Exercise aim:
In the account of the wine society's cycling tour below, how long was the ride the group took from Sebastopol?

Passage provided:
=======
I pinch myself every day living in Sonoma County. Then there are the days when a pinch is not enough. Those are the times I say to myself, "Toto, we are not in Kansas anymore". Coming from the midwest, this is particularly apt.
Yesterday was one of those magical days where everything coalesced into a perfect storm of perfection.
A group of us from the Golden Gate Wine Society, which generally convenes for food and imbibement in San Francisco, took a departure to Sebastopol for a 50 mile cycling tour. Eleven of us headed from the Russian River Valley, in Sebastopol, north through Healdsburg. We continued up to Geyserville, back down through Anderson Valley, then circled back to Sebastopol to settle in for wine and burgers at the home of one of our esteemed members, Paul O'Neill. It was a strong group of cyclists, including Dallas, his lovely wife, Melissa, Paul, Jeff, Brett, Bruce, Mike, Brian, George, Kevin and myself.
We convened at 9:30am at Paul's house, where he generously "carbed us up" with bagles, lox, cream cheese and tomatoes. This traditional breakfast fare was complemented by stacks of Cliff Bars, Cliff Goo, and electrolyte powder for our water bottles. The consumate engineer, Paul could not resist sharing his latest gadget: a mini "pump" that can blow up a tire in seconds from a CO2 cartridge. Paul turned out to be the only one requiring it during our ride. Not sure he didn't plan it that way :-)
=======
Given information:
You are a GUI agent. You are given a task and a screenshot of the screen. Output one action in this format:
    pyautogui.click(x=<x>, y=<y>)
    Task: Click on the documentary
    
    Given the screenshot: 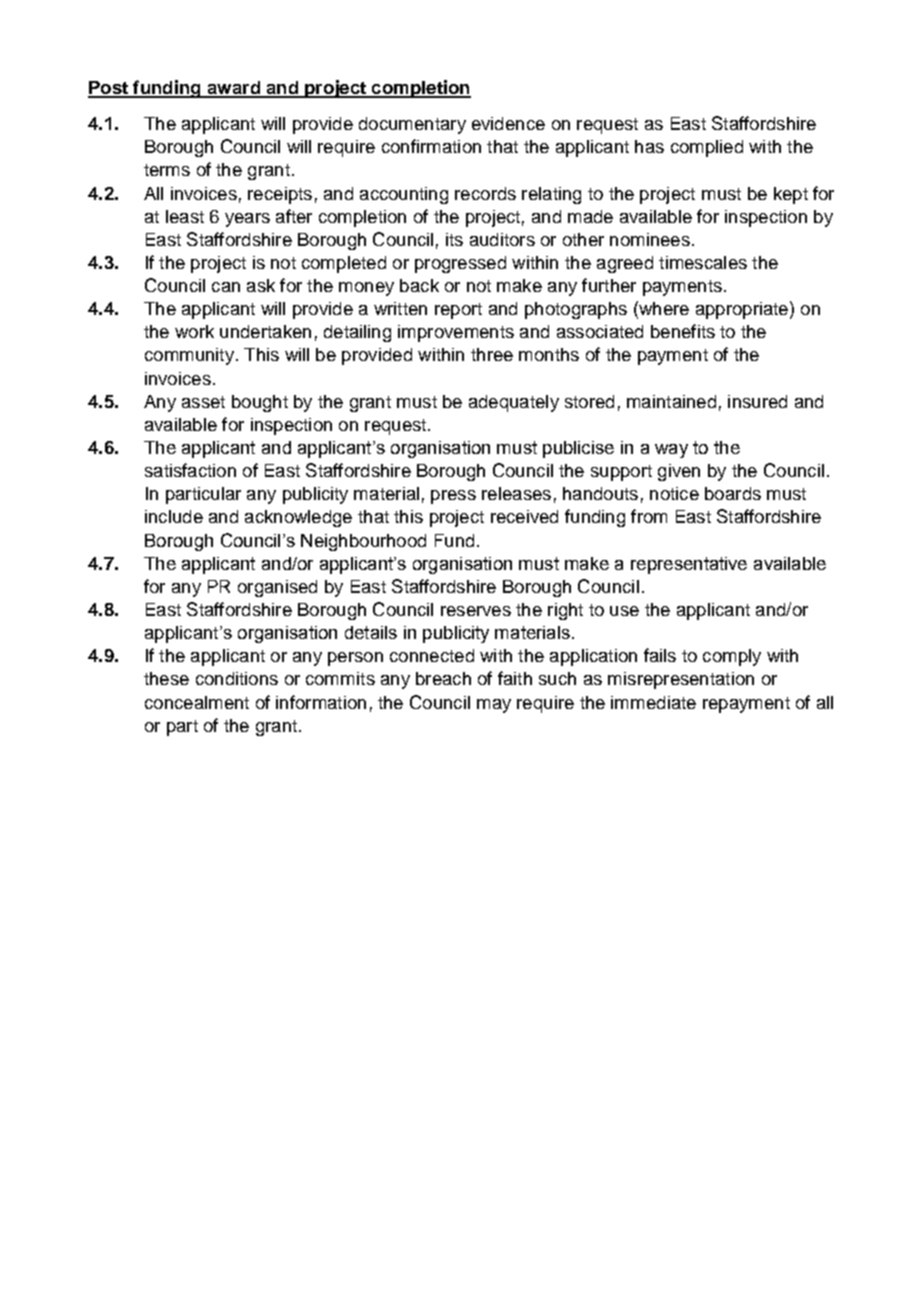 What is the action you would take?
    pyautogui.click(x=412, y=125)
=======
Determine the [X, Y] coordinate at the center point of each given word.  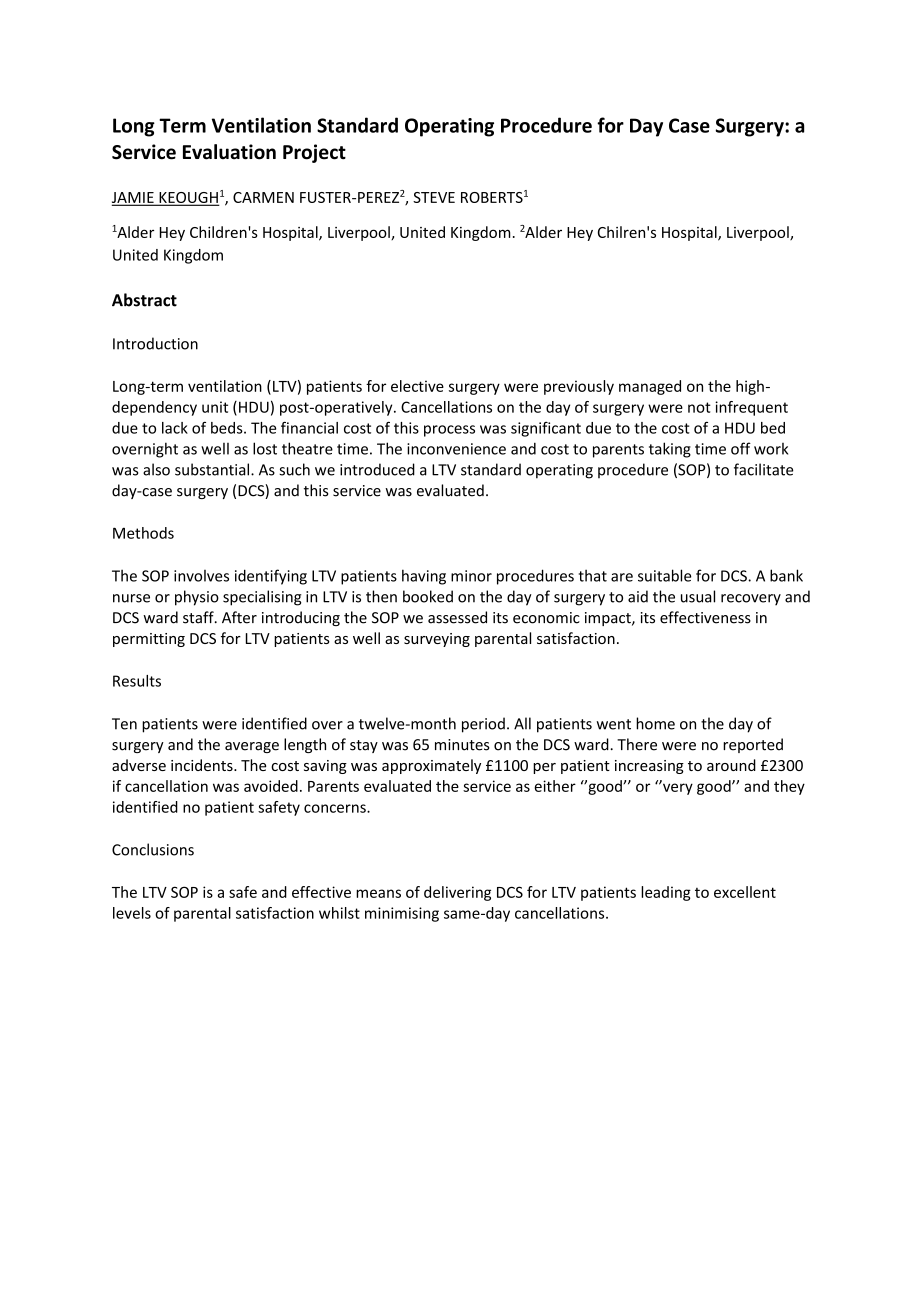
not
=======
Task answer:
It was a 50-mile cycling tour.